The VA Wrapper As Volatility Hedge

Still, some market participants suggest that holding international securities within a VA wrapper can actually be a safer way to go. “Advisors and investors are wary about the long upward trend in the [U.S.] market,” says Kyle Shores, chief investment officer at Botsford Financial Group in Frisco, Texas. “Many believe the most growth potential left in the market is going to be in mainly non-U.S. based investments. However, because they are wary about how much longer this market can last, they are using the variable annuity to hedge.”

The thinking works like this, he says: If the market continues rising, international investments might be the biggest winners. But in the event of a downturn, international indexes will likely fall at least as much as their domestic counterparts. Since VAs limit the upside potential but also cushion against the downside risk, they work as a hedge against volatility.

“So do your international investing where your future income is not affected by the whims of the market,” he explains, adding that this allows stakeholders to “take risk and potentially be rewarded on the upside but protects what is really important: the income in a market correction.”

Diversification, An Old Idea

While that may be true, Michael Rosenberg, a registered financial consultant and managing director at Diversified Investment Strategies in Livingston, N.J., insists that basic diversification principles still apply. “The same diversification rules would apply within a VA as would apply outside a VA,” he says. Rosenberg typically diversifies his clients’ portfolios with some international exposure, “though the percentage of international is less the older a client is,” he says.

What is risky, he stresses, is not diversifying. “If you just own international alone, yes, [that would be] risky.” He notes that just slightly more than half of the world’s equity market is based in the U.S. “So by not diversifying through international exposure, you are losing exposure to almost half the [total] equity market.”

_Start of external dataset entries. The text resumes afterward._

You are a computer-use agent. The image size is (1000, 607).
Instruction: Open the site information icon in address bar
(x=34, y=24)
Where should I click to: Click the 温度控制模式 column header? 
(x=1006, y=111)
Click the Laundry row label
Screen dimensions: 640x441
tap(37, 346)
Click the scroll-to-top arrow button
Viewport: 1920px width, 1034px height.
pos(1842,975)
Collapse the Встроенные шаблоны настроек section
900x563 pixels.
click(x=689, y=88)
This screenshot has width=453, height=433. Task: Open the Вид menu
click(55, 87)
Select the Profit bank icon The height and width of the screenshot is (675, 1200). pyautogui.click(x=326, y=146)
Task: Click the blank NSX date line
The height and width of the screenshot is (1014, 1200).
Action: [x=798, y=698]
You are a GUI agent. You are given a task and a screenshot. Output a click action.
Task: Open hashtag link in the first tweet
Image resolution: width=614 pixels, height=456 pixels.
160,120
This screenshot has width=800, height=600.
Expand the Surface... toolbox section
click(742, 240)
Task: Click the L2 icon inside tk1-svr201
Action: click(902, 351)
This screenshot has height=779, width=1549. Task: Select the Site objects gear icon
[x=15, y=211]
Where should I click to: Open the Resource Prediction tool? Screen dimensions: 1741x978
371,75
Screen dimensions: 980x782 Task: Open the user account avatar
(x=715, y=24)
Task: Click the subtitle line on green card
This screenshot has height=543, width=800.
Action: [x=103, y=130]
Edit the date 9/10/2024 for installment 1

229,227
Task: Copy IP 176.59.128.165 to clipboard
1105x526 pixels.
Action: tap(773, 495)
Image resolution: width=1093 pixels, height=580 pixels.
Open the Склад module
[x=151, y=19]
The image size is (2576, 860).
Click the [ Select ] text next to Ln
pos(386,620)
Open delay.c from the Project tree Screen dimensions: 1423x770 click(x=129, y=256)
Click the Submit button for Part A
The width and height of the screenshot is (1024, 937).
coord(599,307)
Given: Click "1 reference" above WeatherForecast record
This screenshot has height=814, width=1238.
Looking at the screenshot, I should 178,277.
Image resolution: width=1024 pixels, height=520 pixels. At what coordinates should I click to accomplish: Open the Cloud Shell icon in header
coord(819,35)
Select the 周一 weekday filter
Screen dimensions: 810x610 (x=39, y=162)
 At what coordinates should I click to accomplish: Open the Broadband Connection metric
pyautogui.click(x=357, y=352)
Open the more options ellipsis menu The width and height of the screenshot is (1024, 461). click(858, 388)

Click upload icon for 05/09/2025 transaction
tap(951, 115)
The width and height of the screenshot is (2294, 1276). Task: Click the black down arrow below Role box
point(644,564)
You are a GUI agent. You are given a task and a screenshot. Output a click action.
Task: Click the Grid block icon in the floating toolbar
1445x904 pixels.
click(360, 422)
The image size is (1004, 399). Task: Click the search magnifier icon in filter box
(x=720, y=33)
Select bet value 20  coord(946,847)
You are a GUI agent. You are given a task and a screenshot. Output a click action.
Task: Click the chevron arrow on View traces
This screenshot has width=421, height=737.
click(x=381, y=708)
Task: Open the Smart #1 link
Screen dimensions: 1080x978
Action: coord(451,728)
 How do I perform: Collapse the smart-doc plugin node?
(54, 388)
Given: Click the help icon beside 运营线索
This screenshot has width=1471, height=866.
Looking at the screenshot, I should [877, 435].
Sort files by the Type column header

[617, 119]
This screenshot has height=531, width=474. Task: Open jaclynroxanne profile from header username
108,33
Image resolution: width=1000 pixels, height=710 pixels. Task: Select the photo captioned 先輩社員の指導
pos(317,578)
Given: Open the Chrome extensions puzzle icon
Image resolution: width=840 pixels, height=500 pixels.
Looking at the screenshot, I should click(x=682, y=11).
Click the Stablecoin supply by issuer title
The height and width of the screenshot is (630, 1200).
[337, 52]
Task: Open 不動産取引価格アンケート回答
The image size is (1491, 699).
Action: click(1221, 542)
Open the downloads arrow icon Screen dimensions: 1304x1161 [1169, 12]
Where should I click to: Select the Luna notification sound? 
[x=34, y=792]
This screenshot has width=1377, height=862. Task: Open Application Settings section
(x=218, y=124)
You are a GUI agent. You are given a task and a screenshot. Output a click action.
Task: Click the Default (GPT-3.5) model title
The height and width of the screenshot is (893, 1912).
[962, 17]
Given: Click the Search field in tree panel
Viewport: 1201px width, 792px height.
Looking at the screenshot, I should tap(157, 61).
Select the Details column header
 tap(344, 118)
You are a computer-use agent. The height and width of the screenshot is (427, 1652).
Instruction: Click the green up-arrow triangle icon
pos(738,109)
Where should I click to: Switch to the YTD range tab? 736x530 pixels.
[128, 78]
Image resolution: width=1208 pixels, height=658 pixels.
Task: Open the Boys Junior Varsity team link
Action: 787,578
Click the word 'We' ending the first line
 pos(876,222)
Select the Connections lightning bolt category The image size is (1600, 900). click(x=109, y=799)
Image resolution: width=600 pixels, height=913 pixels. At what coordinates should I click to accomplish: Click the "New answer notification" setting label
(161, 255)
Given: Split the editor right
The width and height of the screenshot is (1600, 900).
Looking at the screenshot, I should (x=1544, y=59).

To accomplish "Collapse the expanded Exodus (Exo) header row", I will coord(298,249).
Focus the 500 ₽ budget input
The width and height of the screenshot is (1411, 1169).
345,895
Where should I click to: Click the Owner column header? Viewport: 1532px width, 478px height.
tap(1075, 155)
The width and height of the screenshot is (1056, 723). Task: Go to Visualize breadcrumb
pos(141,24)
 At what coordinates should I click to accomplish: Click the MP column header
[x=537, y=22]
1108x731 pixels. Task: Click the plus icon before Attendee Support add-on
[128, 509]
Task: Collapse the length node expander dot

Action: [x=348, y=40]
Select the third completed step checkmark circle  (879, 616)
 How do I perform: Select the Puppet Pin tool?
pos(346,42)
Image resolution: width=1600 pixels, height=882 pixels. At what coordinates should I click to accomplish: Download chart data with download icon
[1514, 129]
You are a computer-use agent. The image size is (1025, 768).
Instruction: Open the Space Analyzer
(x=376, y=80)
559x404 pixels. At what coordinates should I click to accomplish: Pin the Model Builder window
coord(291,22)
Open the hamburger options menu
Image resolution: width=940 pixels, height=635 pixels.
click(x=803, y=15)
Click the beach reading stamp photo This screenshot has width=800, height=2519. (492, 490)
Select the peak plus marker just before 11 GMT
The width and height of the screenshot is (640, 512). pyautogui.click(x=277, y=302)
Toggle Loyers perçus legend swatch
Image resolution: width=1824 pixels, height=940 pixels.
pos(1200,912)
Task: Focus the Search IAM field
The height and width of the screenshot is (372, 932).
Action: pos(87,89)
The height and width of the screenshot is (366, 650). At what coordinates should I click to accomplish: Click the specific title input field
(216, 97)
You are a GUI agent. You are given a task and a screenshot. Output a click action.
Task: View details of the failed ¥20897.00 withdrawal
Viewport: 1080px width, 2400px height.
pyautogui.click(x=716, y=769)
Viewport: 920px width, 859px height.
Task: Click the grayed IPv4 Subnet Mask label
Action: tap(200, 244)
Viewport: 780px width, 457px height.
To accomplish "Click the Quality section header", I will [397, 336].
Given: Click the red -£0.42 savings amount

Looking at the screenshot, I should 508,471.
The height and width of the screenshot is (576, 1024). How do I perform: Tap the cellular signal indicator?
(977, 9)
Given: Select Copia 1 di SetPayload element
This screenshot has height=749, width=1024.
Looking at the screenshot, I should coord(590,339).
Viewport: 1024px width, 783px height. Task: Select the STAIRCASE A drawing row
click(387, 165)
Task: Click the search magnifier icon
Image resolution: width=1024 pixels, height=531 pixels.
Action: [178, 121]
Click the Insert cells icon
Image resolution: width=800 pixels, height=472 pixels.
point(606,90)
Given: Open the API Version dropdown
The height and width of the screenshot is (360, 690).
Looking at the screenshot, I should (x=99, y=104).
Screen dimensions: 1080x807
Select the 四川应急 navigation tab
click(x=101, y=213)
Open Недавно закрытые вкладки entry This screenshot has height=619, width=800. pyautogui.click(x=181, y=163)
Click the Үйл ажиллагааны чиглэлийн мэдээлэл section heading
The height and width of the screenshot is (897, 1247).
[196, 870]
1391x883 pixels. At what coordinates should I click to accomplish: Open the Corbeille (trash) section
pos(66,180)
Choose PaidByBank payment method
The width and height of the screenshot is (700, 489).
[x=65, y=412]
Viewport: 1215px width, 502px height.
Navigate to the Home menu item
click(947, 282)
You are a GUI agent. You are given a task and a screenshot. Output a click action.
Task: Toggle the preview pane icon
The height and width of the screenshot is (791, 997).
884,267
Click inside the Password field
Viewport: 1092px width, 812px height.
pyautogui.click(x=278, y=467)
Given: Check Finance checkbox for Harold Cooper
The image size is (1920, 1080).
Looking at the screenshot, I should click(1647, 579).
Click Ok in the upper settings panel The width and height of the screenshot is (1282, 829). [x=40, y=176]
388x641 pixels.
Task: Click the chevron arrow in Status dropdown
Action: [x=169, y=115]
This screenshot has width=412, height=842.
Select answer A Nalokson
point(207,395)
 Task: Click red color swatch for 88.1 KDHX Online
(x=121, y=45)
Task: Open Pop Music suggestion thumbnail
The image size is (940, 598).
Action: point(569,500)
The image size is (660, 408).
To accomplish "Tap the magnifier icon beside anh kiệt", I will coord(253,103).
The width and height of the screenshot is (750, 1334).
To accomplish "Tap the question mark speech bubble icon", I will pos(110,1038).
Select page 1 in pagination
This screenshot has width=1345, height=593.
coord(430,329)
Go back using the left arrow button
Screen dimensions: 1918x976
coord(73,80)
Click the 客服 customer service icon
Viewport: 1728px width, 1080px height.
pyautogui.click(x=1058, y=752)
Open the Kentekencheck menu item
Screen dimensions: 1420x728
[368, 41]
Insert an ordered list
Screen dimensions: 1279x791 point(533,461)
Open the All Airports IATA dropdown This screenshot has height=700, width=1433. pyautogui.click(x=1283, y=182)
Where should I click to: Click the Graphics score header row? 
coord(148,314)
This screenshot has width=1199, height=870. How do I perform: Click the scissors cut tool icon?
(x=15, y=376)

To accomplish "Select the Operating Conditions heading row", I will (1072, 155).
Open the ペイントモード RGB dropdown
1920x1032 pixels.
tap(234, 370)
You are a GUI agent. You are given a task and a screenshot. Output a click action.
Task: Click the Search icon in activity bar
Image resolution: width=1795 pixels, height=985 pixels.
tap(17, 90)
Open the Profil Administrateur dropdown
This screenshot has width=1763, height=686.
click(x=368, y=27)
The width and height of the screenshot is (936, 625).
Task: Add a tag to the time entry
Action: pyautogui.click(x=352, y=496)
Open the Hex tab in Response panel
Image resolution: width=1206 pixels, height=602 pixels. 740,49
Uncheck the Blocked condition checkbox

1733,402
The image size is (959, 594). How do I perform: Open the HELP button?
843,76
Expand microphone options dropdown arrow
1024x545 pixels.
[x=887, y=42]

For advisors, then, the basic portfolio-building rules are as applicable to VAs as other investments. “Even though a client is in a VA, you still want to manage the investments to perform,” notes Rosenberg. “Thus, most advisors need to adhere to an approach that a diversified portfolio will provide lower volatility. … Though a specific asset might have a higher rate of return over time, the portfolio with lower volatility will have greater growth over time.”